Fall prevention has always been a crucial topic for injury prevention. Research shows that real-time posture monitoring and subsequent fall prevention are important for the prevention of fall-related injuries. In this research, we determine a real-time posture classifier by comparing classical and deep machine learning classifiers in terms of their accuracy and robustness for posture classification. For this, multiple classical classifiers, including classical machine learning, support vector machine, random forest, neural network, and Adaboost methods, were used. Deep learning methods, including LSTM and transformer, were used for posture classification. In the experiment, joint data were obtained using an RGBD camera. The results show that classical machine learning posture classifier accuracy was between 75% and 99%, demonstrating that the use of classical machine learning classification alone is sufficient for real-time posture classification even with missing joints or added noise.
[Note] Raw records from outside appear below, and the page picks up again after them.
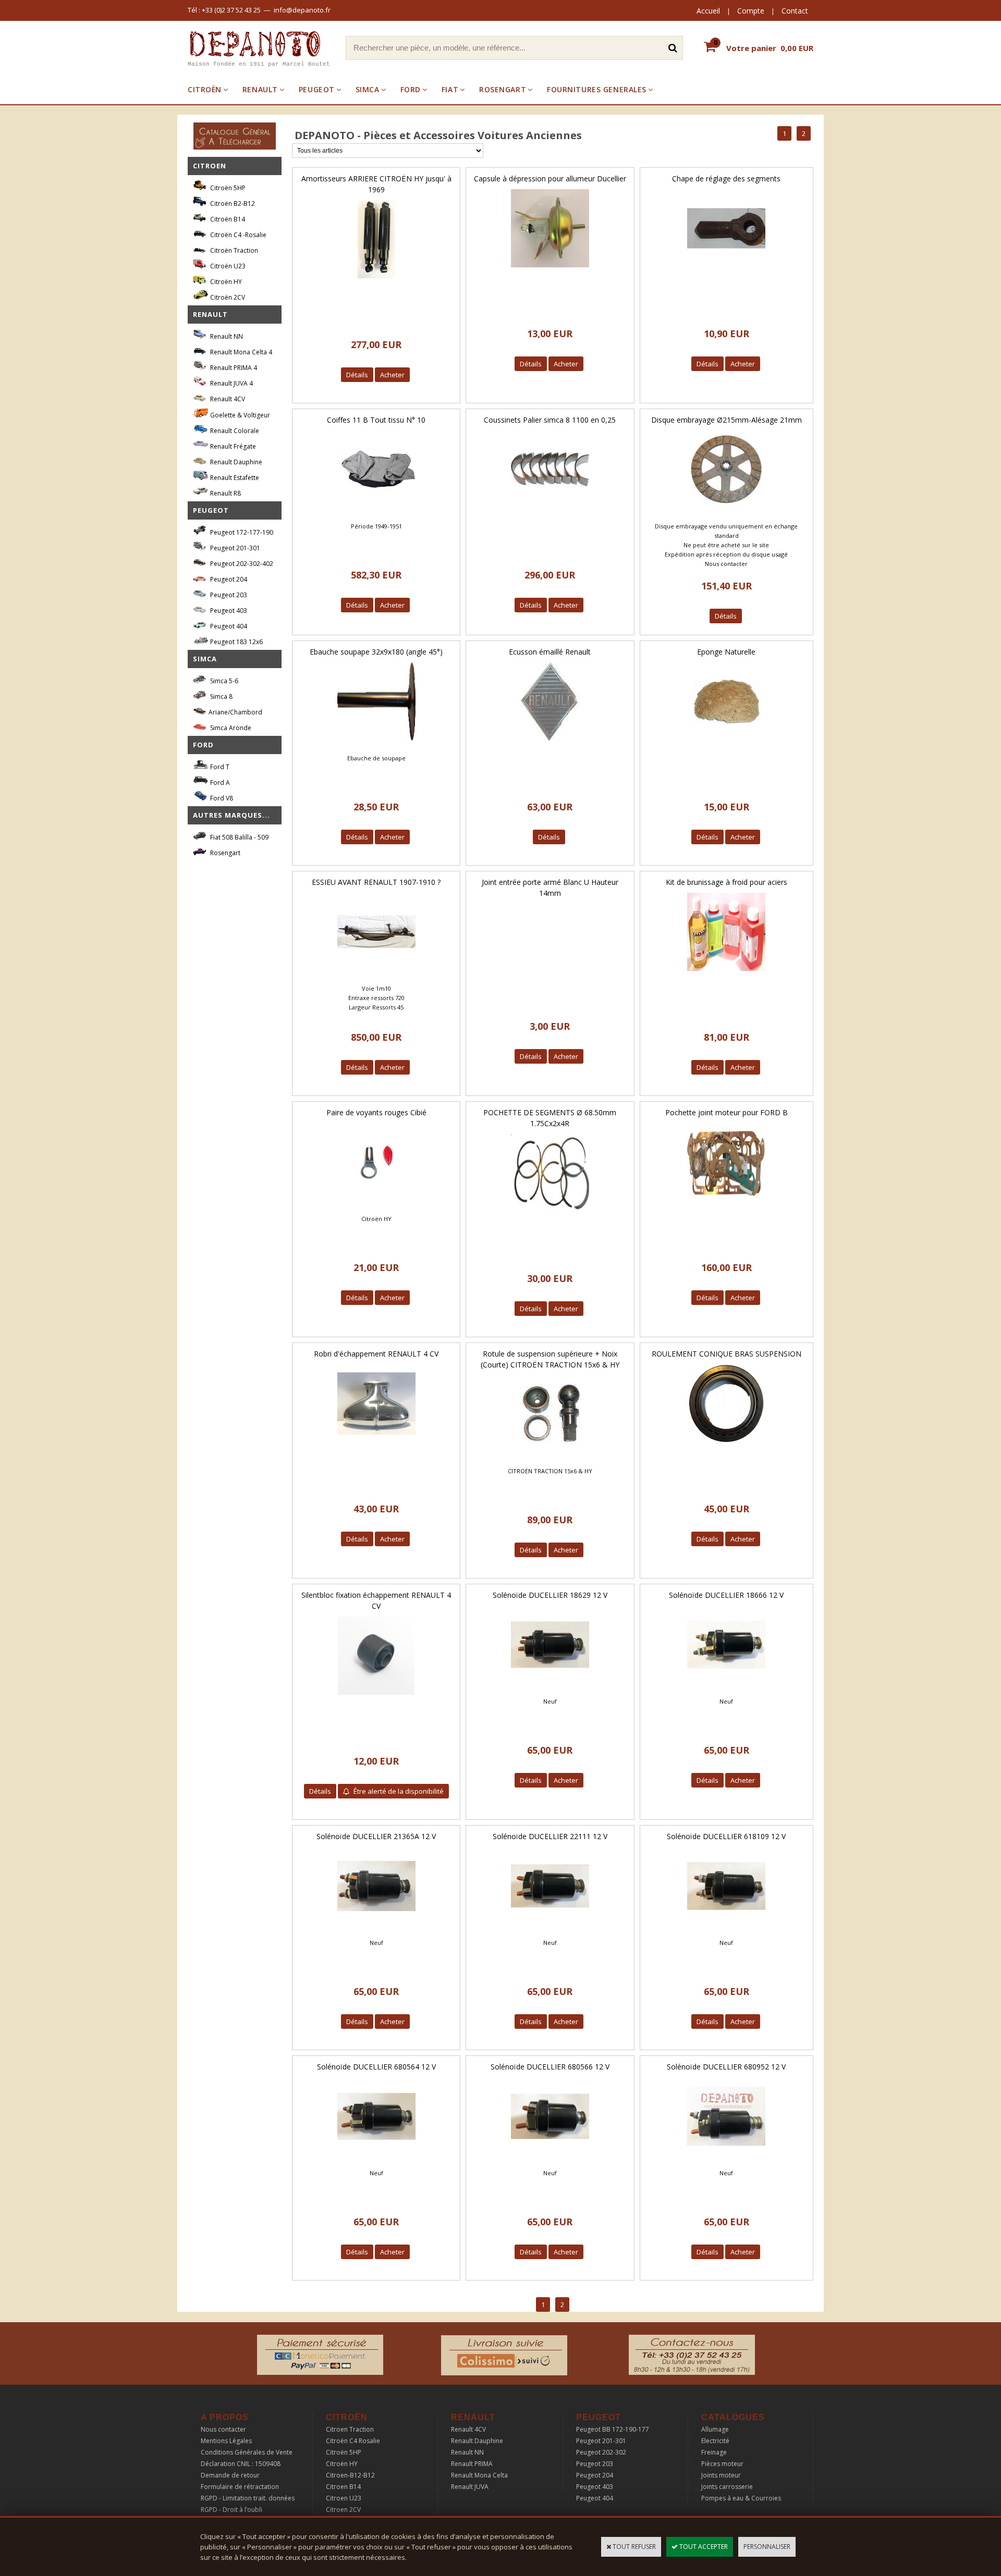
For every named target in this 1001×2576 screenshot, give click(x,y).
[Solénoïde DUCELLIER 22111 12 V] (550, 1928)
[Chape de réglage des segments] (726, 270)
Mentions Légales (226, 2440)
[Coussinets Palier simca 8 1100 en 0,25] (550, 511)
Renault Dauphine (235, 462)
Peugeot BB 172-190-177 (612, 2429)
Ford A (219, 782)
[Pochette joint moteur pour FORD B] (726, 1204)
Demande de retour (230, 2475)
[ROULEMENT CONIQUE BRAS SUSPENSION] (726, 1445)
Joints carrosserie (727, 2486)
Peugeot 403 (228, 610)
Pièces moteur (722, 2463)
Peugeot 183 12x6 (236, 641)
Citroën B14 (227, 219)
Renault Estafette (234, 477)
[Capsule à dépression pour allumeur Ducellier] (550, 270)
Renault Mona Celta (479, 2475)
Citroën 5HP (227, 187)
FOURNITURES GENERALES (596, 89)
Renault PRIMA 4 (233, 367)
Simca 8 (221, 696)
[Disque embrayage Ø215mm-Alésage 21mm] (726, 511)
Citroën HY (225, 281)
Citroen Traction (350, 2429)
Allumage (715, 2429)
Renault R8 (225, 493)
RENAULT (260, 89)
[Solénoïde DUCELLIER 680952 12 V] (726, 2158)
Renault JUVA (470, 2486)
The deep learning method LSTM was also effective in classifying the postures with high accuracy, despite incurring a significant computational overhead cost, thus compromising the real-time posture classification performance. The research thus shows that classical machine learning methods are worthy of our attention, at least, to consider for reuse or reinvention, especially for real-time posture classification tasks. The insight of using a classical posture classifier for large-scale human posture classification is also given through this research.